§ **ВЫБРАННЫЙ ОТРЫВОК**:
---
Принято считать, что Моцаpт смеется над плохой игpой бездаpного скpипача. Но отнестись к обpазу стаpика сочувственно обязывает простая ассоциация с Гомеpом - "пеpвый в миpе поэт был слеп и нищий" (Батюшков). Предположим, что Стаpик игpает по-своему хоpошо. Тогда первостепеным становится то, что он играет "из Моцарта что-нибудь" в пpисутствии автоpа, создателя этой музыки. Иными словами, в стаpике Моцаpт увидел себя: он также несовеpшенен пеpед лицом Создателя, также искажает божественную музыку, как стаpик - его, Моцаpта, твоpение. Увидев себя в стаpике, он увидел и то, как смешна пpетензия на гениальность с точки зpения "гоpнего миpа". Такая интерпретация шутки Моцарта не расходится с тем понятием гения, о котором поколение Белинского узнавало от Надеждина. А он внушал студентам, что гений есть "соревнователь божества", а это соревнование "исключает всякое подражание". Оно невозможно, в частности, потому, что "природа есть создание вечного всехудожника, проявившего в ней присносущную полноту своей славы. Кто же дерзнет вступить с ним в состязание? Очевидно, не в подражании, но в соревновании зиждительному духу природы состоит закон творческого действования гения" .
---
§ **ИЗВЛЕЧЕННЫЕ СТРОКИ**:

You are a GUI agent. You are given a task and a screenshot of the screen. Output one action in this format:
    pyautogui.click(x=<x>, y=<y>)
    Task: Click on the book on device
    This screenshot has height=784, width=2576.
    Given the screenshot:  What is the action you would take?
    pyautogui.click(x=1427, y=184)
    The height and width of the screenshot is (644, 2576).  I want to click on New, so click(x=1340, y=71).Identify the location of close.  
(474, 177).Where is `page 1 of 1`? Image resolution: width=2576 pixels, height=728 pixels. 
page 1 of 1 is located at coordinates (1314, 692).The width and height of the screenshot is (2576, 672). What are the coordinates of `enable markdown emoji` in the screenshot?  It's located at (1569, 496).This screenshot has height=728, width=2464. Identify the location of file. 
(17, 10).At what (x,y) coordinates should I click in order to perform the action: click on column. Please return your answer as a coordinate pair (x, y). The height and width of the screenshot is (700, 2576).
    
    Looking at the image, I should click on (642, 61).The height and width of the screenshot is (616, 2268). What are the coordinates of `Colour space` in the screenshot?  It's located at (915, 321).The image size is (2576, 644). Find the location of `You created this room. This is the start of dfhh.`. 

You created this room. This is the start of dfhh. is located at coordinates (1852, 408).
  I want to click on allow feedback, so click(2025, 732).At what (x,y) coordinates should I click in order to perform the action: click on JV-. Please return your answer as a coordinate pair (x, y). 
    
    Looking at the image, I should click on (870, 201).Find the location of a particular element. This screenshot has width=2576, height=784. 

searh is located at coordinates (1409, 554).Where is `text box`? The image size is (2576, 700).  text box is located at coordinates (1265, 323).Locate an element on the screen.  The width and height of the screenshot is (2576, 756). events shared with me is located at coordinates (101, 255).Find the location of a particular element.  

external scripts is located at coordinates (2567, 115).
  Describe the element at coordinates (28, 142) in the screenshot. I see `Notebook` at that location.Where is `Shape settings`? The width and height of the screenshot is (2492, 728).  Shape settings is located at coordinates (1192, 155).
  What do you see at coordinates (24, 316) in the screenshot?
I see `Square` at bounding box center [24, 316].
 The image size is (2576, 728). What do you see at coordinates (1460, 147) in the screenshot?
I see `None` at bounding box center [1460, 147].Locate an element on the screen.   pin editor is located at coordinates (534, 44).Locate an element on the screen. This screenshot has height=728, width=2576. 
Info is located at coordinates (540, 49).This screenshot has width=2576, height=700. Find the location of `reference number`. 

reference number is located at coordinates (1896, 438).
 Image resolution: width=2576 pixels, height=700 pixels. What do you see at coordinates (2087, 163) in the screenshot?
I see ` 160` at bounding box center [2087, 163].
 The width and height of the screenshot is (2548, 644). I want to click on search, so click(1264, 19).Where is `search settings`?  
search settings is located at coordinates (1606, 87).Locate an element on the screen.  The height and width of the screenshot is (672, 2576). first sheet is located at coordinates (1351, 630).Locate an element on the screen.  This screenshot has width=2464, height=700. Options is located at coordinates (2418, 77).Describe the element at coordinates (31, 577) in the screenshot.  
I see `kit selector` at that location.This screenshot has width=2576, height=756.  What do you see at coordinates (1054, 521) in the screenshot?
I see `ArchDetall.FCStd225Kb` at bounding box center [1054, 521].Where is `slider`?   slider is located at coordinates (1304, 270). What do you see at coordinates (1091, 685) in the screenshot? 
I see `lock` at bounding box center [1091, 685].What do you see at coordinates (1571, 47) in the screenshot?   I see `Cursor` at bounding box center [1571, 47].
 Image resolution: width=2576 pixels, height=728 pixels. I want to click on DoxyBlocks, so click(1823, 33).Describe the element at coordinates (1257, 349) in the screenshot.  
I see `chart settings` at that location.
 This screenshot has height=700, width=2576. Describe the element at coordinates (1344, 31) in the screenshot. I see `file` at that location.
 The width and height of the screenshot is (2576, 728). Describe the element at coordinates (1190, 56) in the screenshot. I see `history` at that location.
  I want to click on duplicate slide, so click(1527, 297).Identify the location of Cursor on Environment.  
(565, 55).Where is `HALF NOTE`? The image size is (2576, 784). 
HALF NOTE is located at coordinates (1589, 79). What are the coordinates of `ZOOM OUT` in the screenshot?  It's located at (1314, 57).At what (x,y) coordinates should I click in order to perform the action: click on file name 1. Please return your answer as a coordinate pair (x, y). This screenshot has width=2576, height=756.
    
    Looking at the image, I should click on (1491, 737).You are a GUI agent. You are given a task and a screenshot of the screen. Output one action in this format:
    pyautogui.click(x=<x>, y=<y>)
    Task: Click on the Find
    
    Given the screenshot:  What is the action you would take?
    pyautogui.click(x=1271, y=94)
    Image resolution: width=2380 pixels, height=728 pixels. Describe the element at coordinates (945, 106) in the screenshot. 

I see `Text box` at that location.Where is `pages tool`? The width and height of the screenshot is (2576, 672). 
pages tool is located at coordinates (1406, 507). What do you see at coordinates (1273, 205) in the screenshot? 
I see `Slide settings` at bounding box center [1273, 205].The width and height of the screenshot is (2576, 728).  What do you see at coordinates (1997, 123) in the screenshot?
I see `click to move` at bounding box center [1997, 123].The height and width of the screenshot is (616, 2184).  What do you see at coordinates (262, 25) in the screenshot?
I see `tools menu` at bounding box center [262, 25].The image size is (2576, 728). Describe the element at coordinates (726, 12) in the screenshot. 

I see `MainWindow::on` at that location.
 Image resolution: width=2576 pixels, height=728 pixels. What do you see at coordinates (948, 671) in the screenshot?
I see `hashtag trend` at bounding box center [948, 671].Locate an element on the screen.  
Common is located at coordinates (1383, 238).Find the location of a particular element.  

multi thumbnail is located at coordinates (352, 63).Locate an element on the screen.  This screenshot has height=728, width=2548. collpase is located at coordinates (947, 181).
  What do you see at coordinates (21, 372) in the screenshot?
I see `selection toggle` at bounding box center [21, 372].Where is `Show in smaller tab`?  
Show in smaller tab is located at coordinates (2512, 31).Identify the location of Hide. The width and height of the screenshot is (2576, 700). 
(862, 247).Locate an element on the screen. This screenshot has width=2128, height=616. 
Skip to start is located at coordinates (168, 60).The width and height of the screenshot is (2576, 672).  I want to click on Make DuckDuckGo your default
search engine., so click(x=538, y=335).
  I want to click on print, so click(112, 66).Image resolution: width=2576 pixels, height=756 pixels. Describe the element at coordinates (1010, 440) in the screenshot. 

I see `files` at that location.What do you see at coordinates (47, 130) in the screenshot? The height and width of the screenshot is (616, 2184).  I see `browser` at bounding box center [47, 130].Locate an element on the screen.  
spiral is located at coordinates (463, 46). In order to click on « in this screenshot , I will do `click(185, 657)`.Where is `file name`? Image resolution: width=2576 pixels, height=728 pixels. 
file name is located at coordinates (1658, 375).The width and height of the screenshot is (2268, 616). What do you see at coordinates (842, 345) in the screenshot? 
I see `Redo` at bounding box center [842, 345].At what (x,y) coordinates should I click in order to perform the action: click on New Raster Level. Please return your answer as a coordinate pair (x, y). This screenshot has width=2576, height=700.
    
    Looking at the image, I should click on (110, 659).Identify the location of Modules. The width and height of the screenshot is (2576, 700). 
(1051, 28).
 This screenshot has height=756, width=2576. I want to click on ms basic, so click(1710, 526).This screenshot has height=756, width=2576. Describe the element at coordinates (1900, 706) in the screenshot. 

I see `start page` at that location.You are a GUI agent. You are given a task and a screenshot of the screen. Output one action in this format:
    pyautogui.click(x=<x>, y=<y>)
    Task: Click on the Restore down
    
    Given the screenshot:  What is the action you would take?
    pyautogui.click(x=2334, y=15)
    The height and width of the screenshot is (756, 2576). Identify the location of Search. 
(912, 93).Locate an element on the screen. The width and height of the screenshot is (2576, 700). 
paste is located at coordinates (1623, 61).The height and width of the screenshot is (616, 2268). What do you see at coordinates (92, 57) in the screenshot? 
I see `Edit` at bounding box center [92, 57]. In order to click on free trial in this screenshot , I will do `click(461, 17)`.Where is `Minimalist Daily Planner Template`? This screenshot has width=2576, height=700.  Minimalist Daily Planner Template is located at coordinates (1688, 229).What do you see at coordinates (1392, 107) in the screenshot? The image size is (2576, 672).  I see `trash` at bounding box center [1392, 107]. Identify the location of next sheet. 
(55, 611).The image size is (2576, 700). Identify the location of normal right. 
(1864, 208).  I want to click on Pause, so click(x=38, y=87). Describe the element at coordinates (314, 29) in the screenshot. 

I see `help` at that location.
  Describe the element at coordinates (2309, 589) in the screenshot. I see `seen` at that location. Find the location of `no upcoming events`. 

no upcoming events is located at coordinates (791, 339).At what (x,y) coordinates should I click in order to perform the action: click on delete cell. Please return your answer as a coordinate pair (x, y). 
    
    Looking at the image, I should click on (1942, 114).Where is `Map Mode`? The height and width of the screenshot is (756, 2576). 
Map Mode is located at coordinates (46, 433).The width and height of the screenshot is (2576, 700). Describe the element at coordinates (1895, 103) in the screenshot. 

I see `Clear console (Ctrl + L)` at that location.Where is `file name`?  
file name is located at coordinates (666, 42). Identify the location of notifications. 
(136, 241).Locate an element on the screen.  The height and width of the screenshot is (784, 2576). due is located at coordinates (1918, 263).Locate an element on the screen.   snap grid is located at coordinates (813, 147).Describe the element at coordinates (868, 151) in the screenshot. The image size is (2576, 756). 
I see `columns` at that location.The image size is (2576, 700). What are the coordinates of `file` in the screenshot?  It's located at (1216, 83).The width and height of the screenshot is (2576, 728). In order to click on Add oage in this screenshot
---
§ **ЗАДАНИЕ**: Как, по словам Надеждина, приведенным в выбранном отрывке, определяется гений?

§ **ОТВЕТ**: Гений есть «соревнователь божества».